Sherman served as nurse manager of the multi-disciplinary suite at Upstate Cancer Center. She developed the idea of the multi-disciplinary approach to cancer care, such as all the providers going to the patient instead of the patient having to make multiple appointments for each provider.

“It’s all one visit, one co-pay,” Sherman said. “The cost of co-pays is also a barrier to care, as is the cost of gas and parking. If you have to have lab work, we make sure it’s billed within that appointment so there’s not two co-pays. These are small details that add up. We want to incorporate everything into one visit.”

This streamlined approach also helps facilitate more timely care, which is especially important for people with fast-growing cancer.

A graduate of Auburn Community College, Sherman feels proud to bring her knowledge back to her town.

She began nursing at then-Community General Hospital in Syracuse in 2002 as a medical surgery nurse and realized she wanted to specialize in oncology. She moved into the administrative role at the Cancer Center at Upstate in 2013.

“My career has been spent advocating for patients and dealing with barriers to care and why they don’t follow through with the care they know they need,” Sherman said. “Living in Auburn, it became clear this area needed these services. I’ve advocated for this space for a long time. It’s a dream come true kind of thing.”

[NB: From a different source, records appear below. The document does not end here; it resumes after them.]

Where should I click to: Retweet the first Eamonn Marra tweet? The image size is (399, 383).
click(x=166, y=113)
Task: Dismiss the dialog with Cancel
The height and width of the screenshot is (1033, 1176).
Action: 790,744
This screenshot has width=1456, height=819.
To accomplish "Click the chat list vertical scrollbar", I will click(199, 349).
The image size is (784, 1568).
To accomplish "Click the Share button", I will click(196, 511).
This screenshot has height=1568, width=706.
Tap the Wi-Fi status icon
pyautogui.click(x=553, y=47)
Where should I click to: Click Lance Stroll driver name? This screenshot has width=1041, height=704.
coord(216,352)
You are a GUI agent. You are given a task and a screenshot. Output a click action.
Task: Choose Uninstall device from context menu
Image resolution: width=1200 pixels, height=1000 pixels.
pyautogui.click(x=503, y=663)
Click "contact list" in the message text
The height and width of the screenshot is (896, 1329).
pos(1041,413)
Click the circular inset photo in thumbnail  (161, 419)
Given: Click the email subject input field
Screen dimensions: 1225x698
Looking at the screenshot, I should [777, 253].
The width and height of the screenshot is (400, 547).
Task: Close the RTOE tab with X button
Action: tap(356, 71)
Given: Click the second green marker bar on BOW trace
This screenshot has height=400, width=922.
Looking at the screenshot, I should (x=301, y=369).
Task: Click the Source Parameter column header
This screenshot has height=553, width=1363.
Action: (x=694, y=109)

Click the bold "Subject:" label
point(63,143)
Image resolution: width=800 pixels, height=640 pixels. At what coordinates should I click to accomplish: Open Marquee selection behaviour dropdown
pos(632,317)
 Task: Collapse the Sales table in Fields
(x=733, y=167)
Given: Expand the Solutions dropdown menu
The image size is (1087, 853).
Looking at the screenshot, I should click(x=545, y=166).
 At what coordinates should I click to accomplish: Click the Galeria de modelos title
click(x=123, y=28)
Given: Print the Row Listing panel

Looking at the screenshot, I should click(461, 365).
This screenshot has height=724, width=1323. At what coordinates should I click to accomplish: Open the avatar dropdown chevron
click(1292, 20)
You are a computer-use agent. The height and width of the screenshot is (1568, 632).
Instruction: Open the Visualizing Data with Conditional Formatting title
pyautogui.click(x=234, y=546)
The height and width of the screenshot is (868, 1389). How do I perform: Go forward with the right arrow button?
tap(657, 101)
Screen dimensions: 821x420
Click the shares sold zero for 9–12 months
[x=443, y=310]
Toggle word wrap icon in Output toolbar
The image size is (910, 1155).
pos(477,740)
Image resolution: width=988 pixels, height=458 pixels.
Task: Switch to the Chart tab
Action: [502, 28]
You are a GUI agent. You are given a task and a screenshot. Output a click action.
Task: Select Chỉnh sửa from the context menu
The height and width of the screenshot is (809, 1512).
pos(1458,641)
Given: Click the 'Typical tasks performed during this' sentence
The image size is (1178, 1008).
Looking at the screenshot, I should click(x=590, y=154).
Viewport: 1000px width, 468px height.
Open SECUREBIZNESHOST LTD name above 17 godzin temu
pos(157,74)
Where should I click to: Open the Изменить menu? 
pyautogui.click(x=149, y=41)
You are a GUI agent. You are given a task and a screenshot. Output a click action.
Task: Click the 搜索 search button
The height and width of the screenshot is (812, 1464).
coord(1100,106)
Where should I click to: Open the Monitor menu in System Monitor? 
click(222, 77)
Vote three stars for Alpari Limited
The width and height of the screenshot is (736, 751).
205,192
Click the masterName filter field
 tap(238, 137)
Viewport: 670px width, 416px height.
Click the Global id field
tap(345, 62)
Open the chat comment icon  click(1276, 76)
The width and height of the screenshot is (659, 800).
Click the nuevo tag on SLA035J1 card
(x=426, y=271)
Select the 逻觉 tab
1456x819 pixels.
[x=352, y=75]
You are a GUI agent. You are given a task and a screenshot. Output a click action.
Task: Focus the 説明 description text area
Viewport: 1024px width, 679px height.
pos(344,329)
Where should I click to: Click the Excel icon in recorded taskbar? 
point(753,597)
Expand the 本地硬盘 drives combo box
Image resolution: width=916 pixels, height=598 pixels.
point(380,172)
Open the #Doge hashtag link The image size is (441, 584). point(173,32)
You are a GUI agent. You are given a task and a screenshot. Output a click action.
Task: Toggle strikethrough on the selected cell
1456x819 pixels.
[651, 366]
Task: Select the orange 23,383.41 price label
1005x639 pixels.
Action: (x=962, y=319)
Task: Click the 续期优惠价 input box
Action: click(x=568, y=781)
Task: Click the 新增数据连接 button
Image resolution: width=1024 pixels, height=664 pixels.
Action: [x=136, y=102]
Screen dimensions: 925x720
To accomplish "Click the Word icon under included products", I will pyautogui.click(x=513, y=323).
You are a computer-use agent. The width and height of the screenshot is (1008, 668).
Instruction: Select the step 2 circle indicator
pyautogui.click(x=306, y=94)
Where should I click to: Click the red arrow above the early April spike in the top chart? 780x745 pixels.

She hopes to complete her master’s degree in hospital administration at SUNY Brockport.

Sherman said that the center is working on obtaining more equipment to broaden its capacity. The presence of the facility in Auburn will relieve some of the patient load from Upstate, which means more patients can receive care sooner.

“Our goal in oncology care is to be empathetic and as accommodating as we can for our patients and to go that extra mile for that patient and family going through the worse time of their life,” Sherman said.

Photo: Rendering of the infusion department at Auburn Community Hospital Cancer Center.